US military tactical data communication system

The Enhanced Position Location Reporting System (EPLRS) is a secure, jam-resistant, computer-controlled communications network that distributes near real-time tactical information, generally integrated into radio sets, and coordinated by a Network Control Station. It is primarily used for data distribution, position location, and reporting. It enhances command and control of tactical units by providing commanders with the location of friendly units. It was first fielded by the US Army in 1987.

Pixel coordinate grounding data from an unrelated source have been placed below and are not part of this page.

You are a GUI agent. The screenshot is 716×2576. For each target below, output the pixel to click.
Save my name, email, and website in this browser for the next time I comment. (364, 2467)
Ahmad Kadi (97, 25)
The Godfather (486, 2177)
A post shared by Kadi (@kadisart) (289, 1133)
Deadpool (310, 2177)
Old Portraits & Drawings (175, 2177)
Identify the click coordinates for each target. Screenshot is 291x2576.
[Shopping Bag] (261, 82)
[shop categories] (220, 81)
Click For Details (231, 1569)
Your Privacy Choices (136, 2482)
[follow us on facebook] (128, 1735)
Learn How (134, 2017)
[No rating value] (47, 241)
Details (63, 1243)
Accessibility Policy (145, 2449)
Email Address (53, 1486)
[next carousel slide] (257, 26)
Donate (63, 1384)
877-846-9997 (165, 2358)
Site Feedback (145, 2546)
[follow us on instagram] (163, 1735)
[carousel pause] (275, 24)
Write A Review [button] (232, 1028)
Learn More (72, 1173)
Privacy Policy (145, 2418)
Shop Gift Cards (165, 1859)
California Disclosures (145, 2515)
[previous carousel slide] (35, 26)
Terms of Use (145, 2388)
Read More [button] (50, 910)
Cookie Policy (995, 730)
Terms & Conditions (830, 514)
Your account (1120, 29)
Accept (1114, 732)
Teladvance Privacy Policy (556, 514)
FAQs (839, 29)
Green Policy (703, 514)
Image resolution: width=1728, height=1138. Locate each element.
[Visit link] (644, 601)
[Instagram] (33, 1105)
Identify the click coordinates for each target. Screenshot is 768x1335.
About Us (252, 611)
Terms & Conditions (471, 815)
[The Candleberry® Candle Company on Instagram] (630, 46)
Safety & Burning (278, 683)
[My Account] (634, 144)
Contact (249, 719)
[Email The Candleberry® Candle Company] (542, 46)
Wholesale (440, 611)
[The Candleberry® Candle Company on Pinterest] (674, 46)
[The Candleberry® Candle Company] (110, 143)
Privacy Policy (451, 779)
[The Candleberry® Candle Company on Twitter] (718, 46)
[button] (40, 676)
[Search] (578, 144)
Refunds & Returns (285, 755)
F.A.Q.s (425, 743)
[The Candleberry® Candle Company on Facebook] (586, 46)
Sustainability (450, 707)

EPLRS is a Time Division Multiple Access System that uses a frequency hopping, spread spectrum waveform in the UHF band. It incorporates the Thornton family of COMSEC devices, and has the capability for Over the Air Rekeying (OTAR). EPLRS uses the Army Data Distribution System version of the X.25 CCITT and IEEE 802.3 protocols to interface with Army Tactical Command and Control System (ATCCS).

Situation Awareness Data Link (SADL), installed on USAF F-16 and A-10 fighters, coordinates with EPLRS for ground support missions.

==Network Control Station==
Each network is controlled by a Network Control Station (NCS), AN/TSQ-158. These have gone through several iterations.

===First Gen===
- 1 AN/UYK-7 computer
- 3 AN/UYK-20 computers

===Second Gen===
- 1 AN/UYK-7 computer
- 3 AN/UYK-44(V) computers

===Third Gen===
Downsized version to fit in HMMWV, first fielded in 1991. Dimensions: 8.5'x7'x6', 4000 lbs
- 1 AN/UYK-44(V) Enhanced Processor (EP) computer

===Fourth Gen===
The AN/TSQ-158(V)4 is produced by Raytheon. Housed in a HMMWV replacing the AN/UYK-44 computer with a Toughbook laptop computer. Data is displayed through the FBCB2 platform.